Au milieu des manifestations de masse à travers le Sahel et au Niger contre la présence militaire française, une faction de l'armée nigérienne, auparavant un élément d'un régime dominé par la France, a lancé un coup d'État et s'est emparée du pouvoir en juillet dernier. La réponse de la France a été impitoyable : alors qu'elle décidait à contrecœur de retirer ses troupes, Paris a fait pression sur les pays de la Communauté économique des États de l'Afrique de l'Ouest (CEDEAO) pour qu'ils imposent des sanctions au Niger. La France a été contrainte de retirer complètement son armée et son personnel diplomatique du Niger en décembre dernier. 

Le même mois, une délégation conduite par le vice-ministre russe de la Défense, le général de corps d'armée Yunus-Bek Yevkourov, a été reçue par Tiani, le chef de la junte nigérienne. A l'issue de cette rencontre, les deux pays ont convenu « de la signature de documents dans le cadre du renforcement de la coopération militaire entre la République du Niger et la Fédération Russe », ont indiqué les autorités nigériennes.

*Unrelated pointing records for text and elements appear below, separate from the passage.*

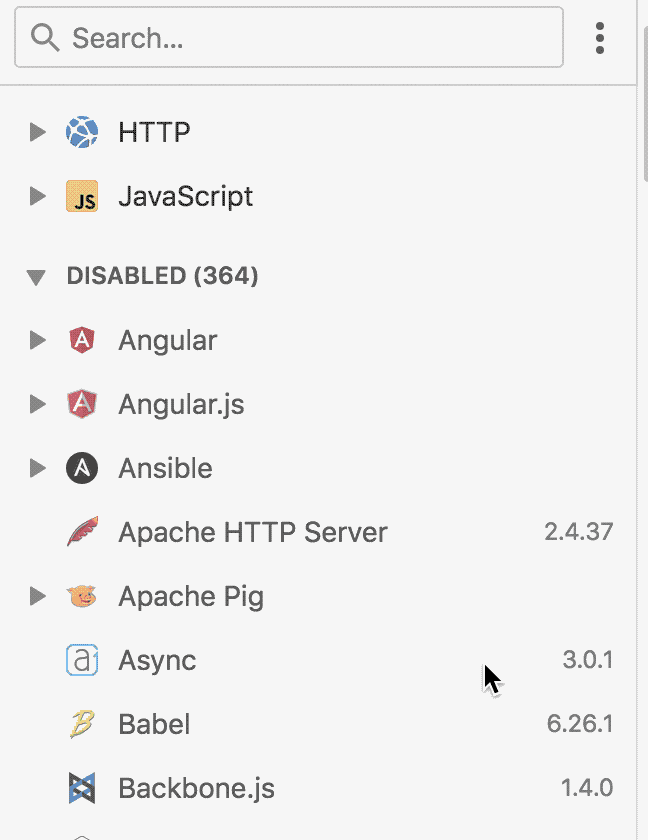The height and width of the screenshot is (840, 648).
Task: Open the three-dot options menu
Action: coord(600,38)
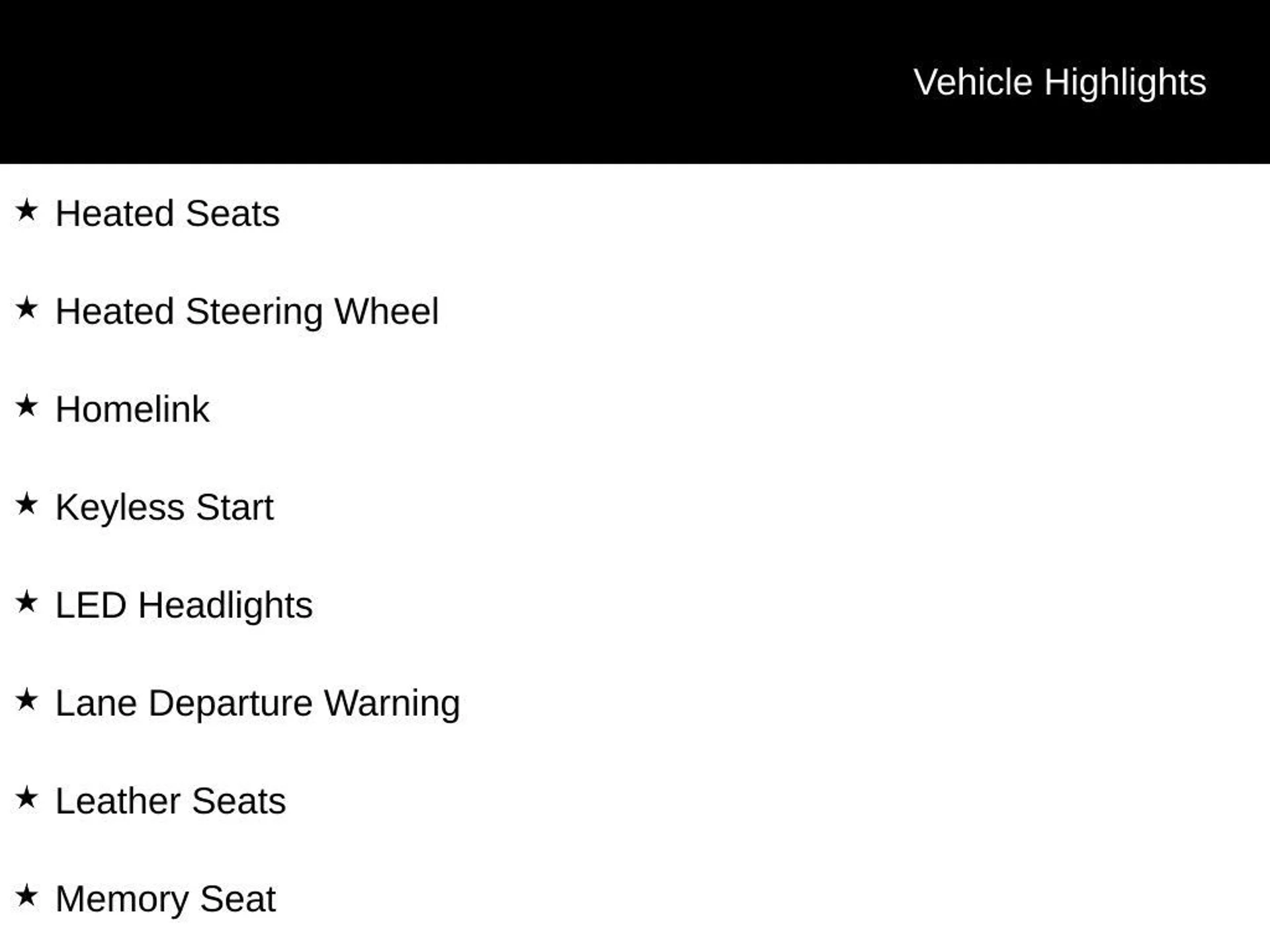Click the star icon before Keyless Start
1270x952 pixels.
coord(26,504)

Après les pourparlers de Niamey, la délégation russe s'est rendue dans la capitale malienne, Bamako, pour des entretiens similaires. 

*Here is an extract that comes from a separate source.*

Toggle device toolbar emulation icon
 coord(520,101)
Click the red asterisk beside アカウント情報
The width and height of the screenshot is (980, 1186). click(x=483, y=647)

En janvier, le Premier ministre nigérien Ali Mahaman Lamine Zeine, le ministre de la Défense Salihou Mody et les ministres du Pétrole et du Commerce ont effectué une longue visite diplomatique en Russie et en Iran. Ils ont rencontré le vice-premier ministre russe Alexeï Overtchouk à Moscou pour des entretiens visant à approfondir les relations économiques et militaires entre les deux pays. 

Au cours des pourparlers, Overchuk a déclaré : « La Fédération Russe considère la République du Niger comme un État ami, avec lequel elle a construit des relations mutuellement bénéfiques et constructives sur une longue période. Nous sommes intéressés par l'élargissement de nos liens commerciaux, économiques et d'investissement, ainsi que par l’encouragement des échanges commerciaux. Pour cela, il faut prendre de nouvelles mesures conjointes pour promouvoir notre partenariat dans des domaines prometteurs tels que l'agriculture, l'énergie, les infrastructures et l'exploration géologique. 

À Téhéran, la délégation nigérienne aurait discuté de la manière de faire face aux sanctions de la CEDEAO, alors que l'Iran souffre depuis longtemps des sanctions paralysantes des États-Unis et de l'Europe. 

Ces événements montrent comment le Sahel et toute l'Afrique ont été entraînés dans la guerre mondiale que l'alliance de l'OTAN mène contre la Russie, la Chine et leurs alliés. L'hystérie guerrière du président français Emmanuel Macron, qui appelle à envoyer des troupes terrestres européennes en Ukraine pour combattre la Russie, révèle que les puissances impérialistes ne toléreront aucun défi à leur hégémonie. Ils sont déterminés à couper court à tous les liens économiques entre l'Afrique et le reste du monde qui remettraient en question leur domination sur l'économie mondiale. 

La seule stratégie viable en réponse est de construire un mouvement international anti-guerre dans la classe ouvrière africaine et internationale, luttant contre l'impérialisme et pour le socialisme.